[[ RECORD SET, beginning ]]

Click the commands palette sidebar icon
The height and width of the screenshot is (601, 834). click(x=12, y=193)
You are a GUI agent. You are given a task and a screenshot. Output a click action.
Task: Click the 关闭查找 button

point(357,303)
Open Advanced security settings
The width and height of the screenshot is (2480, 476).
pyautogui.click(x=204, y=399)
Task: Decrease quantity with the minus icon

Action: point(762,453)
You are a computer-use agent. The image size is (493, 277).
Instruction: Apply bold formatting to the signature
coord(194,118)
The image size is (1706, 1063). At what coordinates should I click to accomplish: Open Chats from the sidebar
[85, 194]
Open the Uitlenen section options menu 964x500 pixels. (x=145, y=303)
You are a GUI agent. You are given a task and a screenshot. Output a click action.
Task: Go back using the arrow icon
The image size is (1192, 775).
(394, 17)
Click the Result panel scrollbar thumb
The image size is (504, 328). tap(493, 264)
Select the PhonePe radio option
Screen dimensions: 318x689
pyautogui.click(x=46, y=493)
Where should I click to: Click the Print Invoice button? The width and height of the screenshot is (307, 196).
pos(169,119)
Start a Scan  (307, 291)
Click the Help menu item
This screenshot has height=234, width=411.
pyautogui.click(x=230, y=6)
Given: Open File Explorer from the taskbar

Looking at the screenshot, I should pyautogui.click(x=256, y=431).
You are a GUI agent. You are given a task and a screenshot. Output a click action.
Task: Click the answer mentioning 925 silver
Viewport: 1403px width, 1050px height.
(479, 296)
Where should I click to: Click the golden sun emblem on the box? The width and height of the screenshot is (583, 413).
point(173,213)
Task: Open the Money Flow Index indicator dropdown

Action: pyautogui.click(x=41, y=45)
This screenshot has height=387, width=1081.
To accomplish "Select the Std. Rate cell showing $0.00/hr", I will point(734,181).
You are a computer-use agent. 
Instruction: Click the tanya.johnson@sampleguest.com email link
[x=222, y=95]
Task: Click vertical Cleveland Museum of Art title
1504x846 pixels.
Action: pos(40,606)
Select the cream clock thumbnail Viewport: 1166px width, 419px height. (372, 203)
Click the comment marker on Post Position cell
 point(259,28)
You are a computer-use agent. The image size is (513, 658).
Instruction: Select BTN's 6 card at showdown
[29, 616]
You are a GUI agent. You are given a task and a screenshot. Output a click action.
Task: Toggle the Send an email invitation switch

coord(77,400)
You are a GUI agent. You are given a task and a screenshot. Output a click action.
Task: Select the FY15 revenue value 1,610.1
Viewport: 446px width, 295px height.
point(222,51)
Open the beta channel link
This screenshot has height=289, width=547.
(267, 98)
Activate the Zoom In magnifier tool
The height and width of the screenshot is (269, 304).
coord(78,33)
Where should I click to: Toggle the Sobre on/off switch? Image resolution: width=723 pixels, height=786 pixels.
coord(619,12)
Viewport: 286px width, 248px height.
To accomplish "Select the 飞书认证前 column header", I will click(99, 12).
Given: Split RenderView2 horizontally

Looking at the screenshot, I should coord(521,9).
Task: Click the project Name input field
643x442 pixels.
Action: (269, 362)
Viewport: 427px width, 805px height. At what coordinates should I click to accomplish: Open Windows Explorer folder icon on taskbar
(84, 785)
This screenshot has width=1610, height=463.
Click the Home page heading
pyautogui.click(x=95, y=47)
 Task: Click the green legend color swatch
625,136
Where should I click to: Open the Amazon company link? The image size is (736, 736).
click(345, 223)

[[ RECORD SET, end ]]

(WORK ITEM): The string "will" appears on how many lines of the records? State the number alone.

(EXERCISE RESULT): 2